·······································

6.7. Магический дешифратор: создание кодированного языка

 
Дэвидсон Р. М. «Индийский эзотерический буддизм: социальная история тантрического движения»
<< К оглавлению
Следующий раздел >>

В эзотерических буддийских документах вышеупомянутые герменевтические темы представлены в самых разнообразных формах, что в целом позволяет предположить, что разрабатывавшие их авторы постоянно конкурировали на рынке маргинальных буддистских  структур. Многие из этих сочинений указывают на то, что по сравнению с другими священными писаниями именно их тантра несет в себе попросту беспрецедентные идеи. Иногда, как это видно из вышеизложенного, такое послание сочеталось с учением о том, что новые заповеди находятся за пределами предшествующих постижений самих будд, поскольку были получены из ранее недоступных им источников. Чаще всего такие источники в этих священных текстах представлялись как описание более глубоких уровней реальности или более совершенных будд. В любом случае, нам следует воздерживаться от поспешных выводов, что данная идеология является проявлением некого доктринального прогресса (в любом из современных смыслов).

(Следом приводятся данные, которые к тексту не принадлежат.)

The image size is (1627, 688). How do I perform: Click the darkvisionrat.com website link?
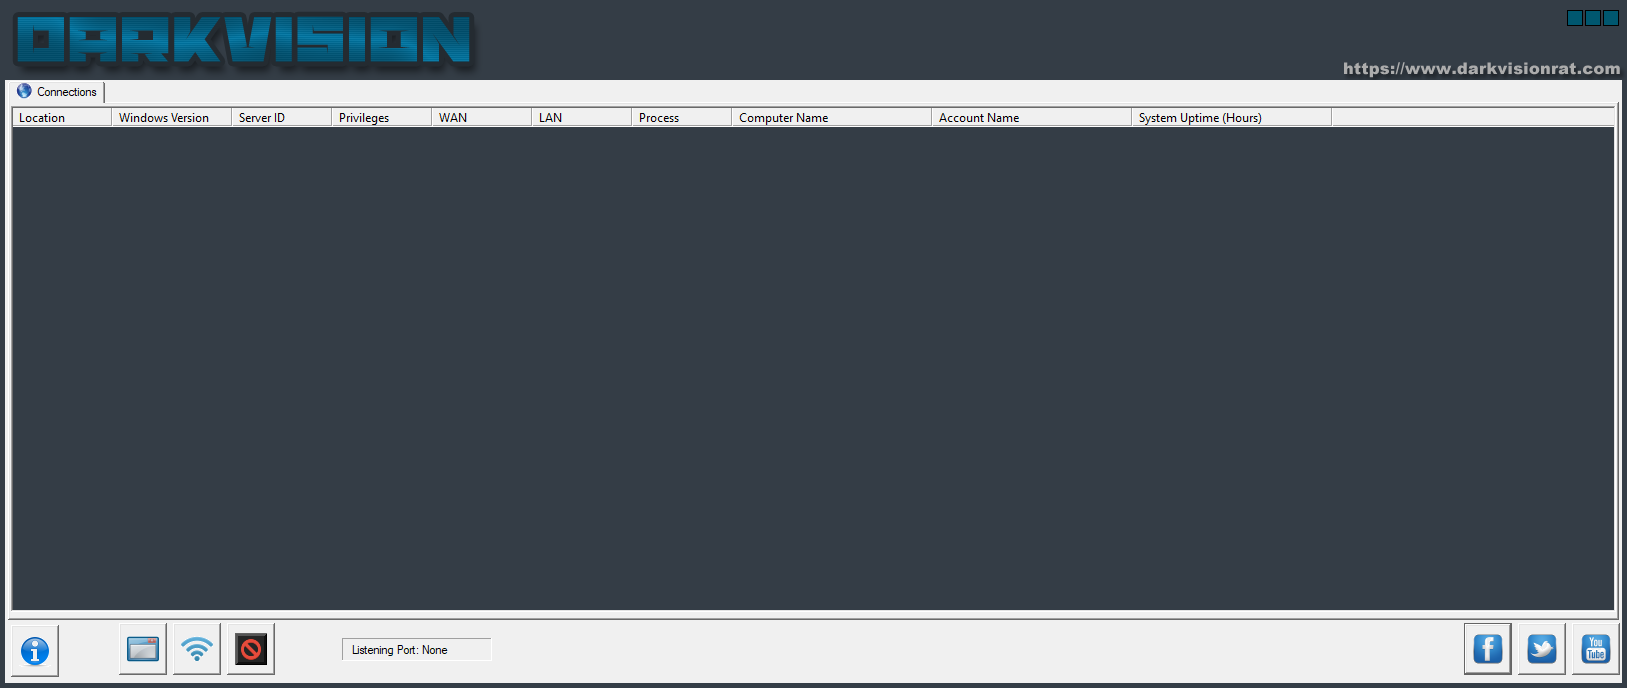1481,69
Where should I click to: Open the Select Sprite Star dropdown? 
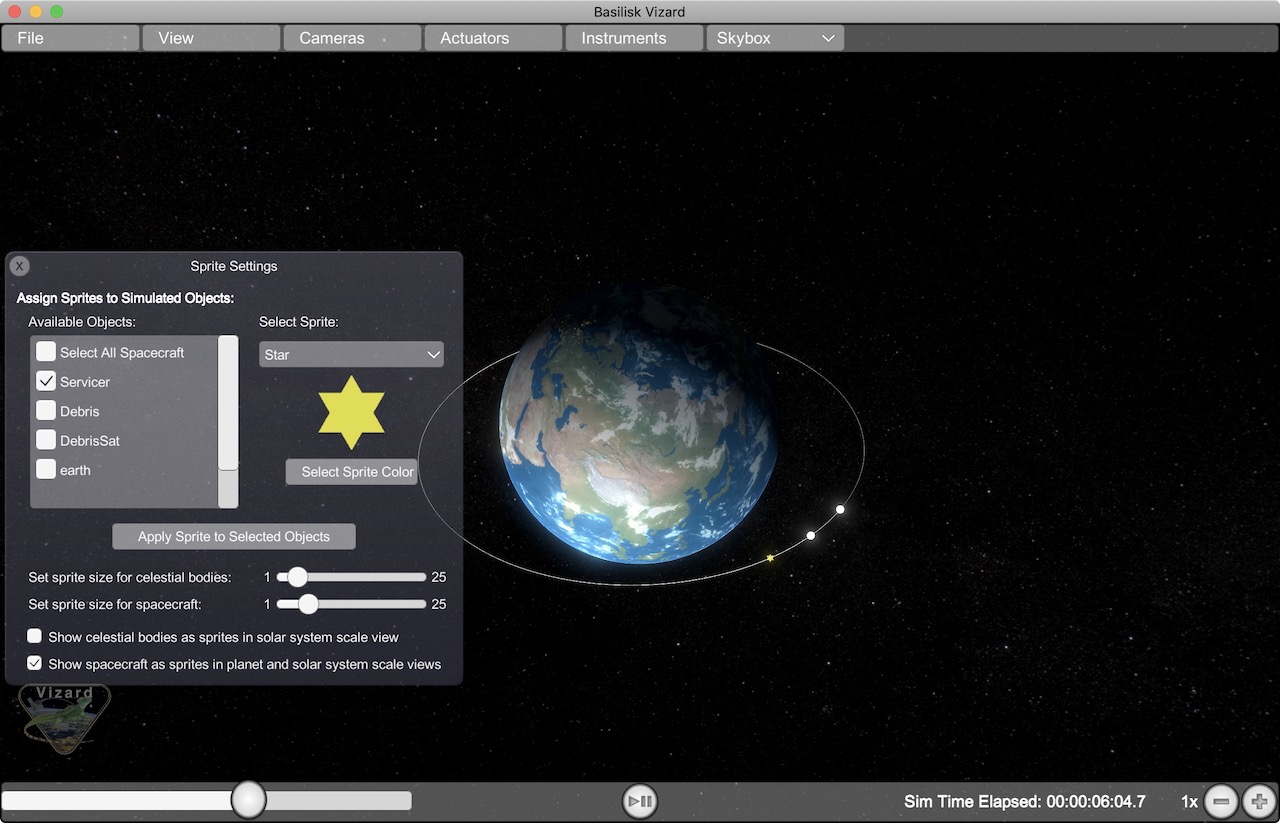tap(350, 354)
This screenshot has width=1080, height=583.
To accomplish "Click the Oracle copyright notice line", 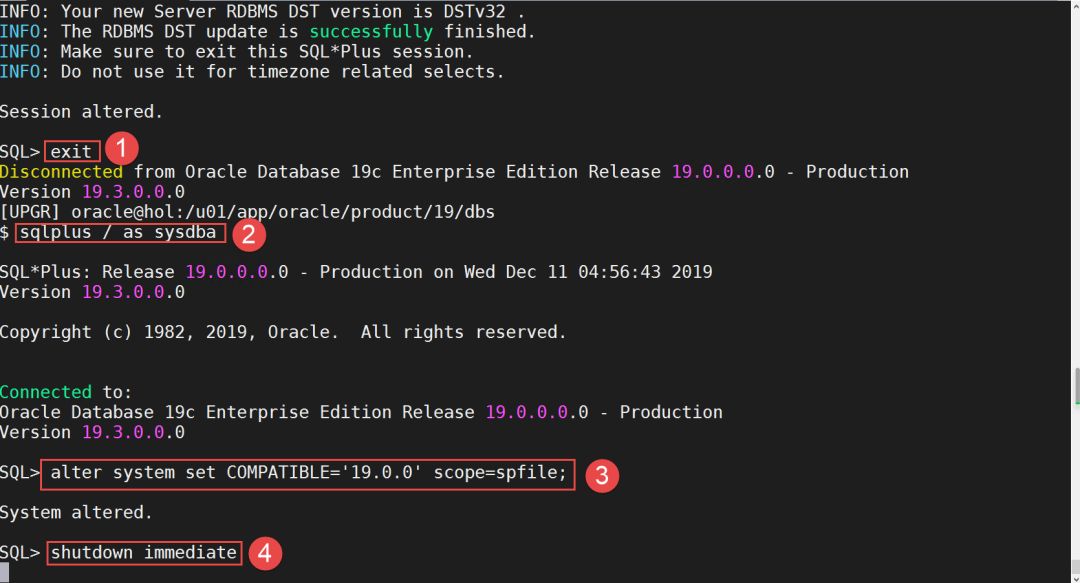I will click(283, 332).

В некоторых эзотерических средах все или часть таких посланий были взаимосвязаны со словесными формулами упомянутого выше кодированного языка, но в различных диапазонах значений. Broido уже указывал на то, что кодированный язык в эзотерической экзегезе в некотором смысле разделился на два направления (56). С одной стороны, он использовался в качестве герменевтической стратегии, чтобы предлагать объяснения тех частей текстов, которые были сложны для понимания в социальном или текстуальном отношении. В этом случае кодированный язык был мощным инструментом интерпретации, которым при его использовании нередко злоупотребляли. С другой стороны, кодированный язык применялся для описания ряда речевых актов, точное значение которых было либо неизвестно, либо проблематично для трактовки. Тем не менее, такие слова и словесные формулы использовались в ритуальных целях, и эта вторая форма кодированного языка также будет рассмотрена ниже.

С точки зрения герменевтики заявление комментатора о том, что «это является закодированным», представляет собой один из способов интерпретации, имеющий общие черты с более ранними методами махаянистов. Его целью являлось раскрытие истинного смысла слоя, намеренно скрытого под поверхностью языковых структур, причем использовался он достаточно широко. В таких документах, как «Прадиподйотана» (Pradipodyotana) и комментарий Мунидатты (Munidatta) к «Чарьягитикоше» (Caryagitikosa), термины сандхья-бхаша/сандхья-бхашита (sandhya-bhasa/sandhya-bhasita) уже выступают в качестве одной из многих категорий экзегезы (57). Цель этого процесса состояла в том, чтобы взять конкретные слова и придать им альтернативные значения, иногда обоснованные, а иногда являющиеся попросту замысловатыми па в интерпретационном балете. Одним из таких примеров является то, как Мунидатта поступает с застольной песней Вирупы (Virupa) – юмористическим подтверждением того, что известный святой предпочитал проводить время в питейных заведениях, а не в религиозной среде.

Застольная песня Вирупы

Интерпретация Мунидатты

В полном одиночестве эта служанка питейного заведения обслуживает двоих в своем доме, готовя это пойло без дрожжей и измельченной коры.

Выпивка, приготовленная, конечно же, крепкой, делает мое тело сильным – я не подвержен ни старости, ни смерти!

Я увидел табличку у десятой двери, поэтому я вошел как покупатель, чтобы что-нибудь купить себе.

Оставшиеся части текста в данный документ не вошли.